Patterning of sodium ions and the control of electrons in sodium cobaltate

TL;DR

This study investigates how sodium ion arrangements in NaxCoO2 influence electronic and magnetic properties, revealing electrostatic-driven superstructures that impact potential wells and charge localization.

Contribution

The paper provides the first detailed three-dimensional neutron diffraction analysis of sodium superstructures in NaxCoO2, highlighting electrostatics as the key organizing principle.

Findings

Na+ ion patterns vary with concentration and are governed by electrostatics.

Sodium ordering creates deep potential wells affecting charge distribution.

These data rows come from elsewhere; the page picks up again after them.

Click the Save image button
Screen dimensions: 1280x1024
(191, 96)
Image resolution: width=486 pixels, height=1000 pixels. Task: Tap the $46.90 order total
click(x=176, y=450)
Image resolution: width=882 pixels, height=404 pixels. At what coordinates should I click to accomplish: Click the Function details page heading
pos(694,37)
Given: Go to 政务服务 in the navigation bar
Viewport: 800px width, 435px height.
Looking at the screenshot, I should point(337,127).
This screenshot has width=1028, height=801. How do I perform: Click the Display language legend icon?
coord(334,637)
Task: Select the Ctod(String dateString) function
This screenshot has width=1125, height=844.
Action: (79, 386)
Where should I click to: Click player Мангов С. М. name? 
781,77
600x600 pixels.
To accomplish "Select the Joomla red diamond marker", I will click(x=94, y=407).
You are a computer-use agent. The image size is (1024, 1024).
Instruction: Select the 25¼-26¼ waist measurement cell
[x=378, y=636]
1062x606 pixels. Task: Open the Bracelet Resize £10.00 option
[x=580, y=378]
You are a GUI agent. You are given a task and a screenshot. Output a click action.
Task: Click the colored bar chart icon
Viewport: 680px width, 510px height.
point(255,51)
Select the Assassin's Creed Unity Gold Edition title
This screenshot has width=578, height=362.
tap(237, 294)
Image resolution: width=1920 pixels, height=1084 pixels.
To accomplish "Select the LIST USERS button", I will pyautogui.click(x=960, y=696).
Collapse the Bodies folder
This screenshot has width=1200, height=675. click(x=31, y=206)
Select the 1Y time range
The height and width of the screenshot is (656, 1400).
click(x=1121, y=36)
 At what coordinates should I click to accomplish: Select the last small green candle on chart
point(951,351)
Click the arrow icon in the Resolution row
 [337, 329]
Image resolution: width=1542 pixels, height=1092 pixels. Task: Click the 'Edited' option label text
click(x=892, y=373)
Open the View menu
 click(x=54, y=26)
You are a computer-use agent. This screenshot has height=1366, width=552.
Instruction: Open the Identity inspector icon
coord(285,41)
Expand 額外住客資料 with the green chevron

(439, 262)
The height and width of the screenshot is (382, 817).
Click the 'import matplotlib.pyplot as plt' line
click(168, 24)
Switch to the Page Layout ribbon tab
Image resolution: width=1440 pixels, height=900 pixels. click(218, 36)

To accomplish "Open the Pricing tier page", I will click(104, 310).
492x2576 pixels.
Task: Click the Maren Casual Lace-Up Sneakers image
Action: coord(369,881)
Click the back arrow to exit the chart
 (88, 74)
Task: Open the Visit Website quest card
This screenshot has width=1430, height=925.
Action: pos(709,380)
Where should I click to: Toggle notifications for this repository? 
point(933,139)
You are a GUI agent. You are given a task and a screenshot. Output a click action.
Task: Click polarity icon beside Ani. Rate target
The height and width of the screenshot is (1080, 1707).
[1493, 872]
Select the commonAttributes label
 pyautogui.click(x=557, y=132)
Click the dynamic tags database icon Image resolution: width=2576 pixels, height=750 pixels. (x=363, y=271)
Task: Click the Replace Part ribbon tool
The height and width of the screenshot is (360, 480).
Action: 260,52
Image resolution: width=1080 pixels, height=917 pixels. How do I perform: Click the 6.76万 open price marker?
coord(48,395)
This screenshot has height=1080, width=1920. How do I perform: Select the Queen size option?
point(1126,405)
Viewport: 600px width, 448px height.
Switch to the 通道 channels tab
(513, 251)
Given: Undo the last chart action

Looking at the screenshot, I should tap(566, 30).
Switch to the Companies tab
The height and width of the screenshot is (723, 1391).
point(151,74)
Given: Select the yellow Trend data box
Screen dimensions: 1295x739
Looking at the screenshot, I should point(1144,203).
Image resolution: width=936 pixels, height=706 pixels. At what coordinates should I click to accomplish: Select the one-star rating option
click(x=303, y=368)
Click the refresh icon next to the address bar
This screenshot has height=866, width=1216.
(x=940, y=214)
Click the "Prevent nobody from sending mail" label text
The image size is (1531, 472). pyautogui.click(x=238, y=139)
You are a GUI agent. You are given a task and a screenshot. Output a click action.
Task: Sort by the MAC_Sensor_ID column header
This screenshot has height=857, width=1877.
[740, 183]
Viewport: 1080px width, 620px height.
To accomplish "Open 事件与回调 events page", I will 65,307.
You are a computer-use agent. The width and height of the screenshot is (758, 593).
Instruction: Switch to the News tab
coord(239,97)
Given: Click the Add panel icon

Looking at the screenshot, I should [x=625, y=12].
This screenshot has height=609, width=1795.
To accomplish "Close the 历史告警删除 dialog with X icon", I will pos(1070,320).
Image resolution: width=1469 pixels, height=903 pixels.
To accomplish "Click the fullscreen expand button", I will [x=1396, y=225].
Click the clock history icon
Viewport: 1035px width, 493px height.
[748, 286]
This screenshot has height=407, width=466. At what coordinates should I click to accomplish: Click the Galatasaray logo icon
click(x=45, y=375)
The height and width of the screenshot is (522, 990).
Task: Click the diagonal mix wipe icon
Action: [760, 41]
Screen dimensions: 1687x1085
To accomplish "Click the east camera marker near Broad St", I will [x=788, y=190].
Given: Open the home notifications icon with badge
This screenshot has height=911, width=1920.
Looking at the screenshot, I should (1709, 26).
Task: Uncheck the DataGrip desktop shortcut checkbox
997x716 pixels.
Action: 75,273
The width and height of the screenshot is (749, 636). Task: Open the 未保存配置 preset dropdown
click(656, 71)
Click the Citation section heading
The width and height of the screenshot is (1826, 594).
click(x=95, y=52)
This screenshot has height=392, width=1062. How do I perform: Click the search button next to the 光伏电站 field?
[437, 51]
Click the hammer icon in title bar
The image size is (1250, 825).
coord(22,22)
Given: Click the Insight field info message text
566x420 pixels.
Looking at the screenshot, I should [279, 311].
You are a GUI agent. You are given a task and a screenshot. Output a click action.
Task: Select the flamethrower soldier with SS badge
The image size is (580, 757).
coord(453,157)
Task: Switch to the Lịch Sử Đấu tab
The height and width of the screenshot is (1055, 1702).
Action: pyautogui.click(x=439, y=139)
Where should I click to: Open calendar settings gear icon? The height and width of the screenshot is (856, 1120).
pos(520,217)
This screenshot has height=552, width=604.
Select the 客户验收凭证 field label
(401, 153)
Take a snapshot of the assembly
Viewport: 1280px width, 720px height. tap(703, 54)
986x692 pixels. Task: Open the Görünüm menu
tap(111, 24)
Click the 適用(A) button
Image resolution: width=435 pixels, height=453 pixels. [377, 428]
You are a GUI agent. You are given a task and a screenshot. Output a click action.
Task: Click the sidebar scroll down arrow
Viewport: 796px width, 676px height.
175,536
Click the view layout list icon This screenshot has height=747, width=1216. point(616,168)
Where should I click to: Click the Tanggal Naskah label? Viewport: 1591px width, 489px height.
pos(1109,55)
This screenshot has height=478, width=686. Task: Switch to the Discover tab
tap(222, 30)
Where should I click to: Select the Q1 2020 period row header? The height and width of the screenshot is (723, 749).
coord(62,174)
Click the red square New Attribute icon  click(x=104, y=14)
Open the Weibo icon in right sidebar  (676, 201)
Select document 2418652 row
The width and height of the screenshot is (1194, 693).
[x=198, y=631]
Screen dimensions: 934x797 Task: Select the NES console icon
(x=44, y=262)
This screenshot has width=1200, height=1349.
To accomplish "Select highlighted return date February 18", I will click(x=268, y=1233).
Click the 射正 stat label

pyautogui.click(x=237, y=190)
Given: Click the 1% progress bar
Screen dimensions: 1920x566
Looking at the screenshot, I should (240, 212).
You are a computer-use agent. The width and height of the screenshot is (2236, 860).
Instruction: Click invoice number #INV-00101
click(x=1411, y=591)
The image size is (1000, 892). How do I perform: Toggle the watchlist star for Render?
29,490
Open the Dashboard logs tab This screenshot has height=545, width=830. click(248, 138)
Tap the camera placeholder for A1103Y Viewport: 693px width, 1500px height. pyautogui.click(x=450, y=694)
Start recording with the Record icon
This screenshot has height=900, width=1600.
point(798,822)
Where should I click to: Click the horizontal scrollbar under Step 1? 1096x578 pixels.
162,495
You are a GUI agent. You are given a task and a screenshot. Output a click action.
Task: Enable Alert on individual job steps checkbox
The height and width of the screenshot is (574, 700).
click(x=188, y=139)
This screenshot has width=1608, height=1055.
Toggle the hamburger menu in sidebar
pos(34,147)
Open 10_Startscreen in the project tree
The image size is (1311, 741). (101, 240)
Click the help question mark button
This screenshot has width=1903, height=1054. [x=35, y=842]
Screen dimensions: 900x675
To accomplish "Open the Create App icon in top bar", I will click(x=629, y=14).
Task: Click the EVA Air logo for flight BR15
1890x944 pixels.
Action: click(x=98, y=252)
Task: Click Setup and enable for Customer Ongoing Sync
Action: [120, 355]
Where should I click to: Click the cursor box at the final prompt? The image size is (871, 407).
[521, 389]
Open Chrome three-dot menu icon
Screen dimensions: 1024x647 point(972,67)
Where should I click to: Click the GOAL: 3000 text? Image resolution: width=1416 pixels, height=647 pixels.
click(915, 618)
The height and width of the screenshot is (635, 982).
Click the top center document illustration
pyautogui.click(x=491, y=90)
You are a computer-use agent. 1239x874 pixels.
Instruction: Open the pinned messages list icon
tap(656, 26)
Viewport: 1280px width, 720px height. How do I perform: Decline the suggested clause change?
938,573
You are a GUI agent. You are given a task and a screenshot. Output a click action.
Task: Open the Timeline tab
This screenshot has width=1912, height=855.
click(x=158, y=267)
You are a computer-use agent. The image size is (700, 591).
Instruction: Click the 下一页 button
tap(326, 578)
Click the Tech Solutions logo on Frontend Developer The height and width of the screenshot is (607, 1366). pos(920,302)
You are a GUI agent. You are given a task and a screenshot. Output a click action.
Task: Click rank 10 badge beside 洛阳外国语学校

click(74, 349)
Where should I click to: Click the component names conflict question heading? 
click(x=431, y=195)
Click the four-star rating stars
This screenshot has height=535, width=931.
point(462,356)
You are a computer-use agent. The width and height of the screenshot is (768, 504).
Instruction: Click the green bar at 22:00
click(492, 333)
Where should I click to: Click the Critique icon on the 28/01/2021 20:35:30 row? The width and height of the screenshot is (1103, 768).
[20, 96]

Na+ arrangements significantly influence the material's transport and magnetic properties.

Abstract

NaxCoO2 has emerged as a material of exceptional scientific interest due to the potential for thermoelectric applications, and because the strong interplay between the magnetic and superconducting properties has led to close comparisons with the physics of the high-Tc cuprates. The density, x, of the sodium in the intercalation layers can be altered electrochemically, directly changing the number of conduction electrons on triangular Co layers. Recent electron diffraction measurements reveal a kaleidoscope of Na+ ion patterns as a function of concentration. Here we use single-crystal neutron diffraction supported by numerical simulations to determine the long-range three-dimensional superstructures of these ions. We show that the sodium ordering and its associated distortion field are governed by pure electrostatics, and the organizational principle is the stabilization of charge droplets that order long range at some simple fractional fillings. Our results provide a good starting point to understand the electronic properties in terms of a Hubbard Hamiltonian taking into account the electrostatic potential from the Na superstructures. The resulting depth of potential wells in the Co layer is greater than the single-particle hopping kinetic energy. As a consequence, holes occupy preferentially the lowest potential regions and, therefore, the Na+ ion patterning plays a decisive role in the transport and magnetic properties.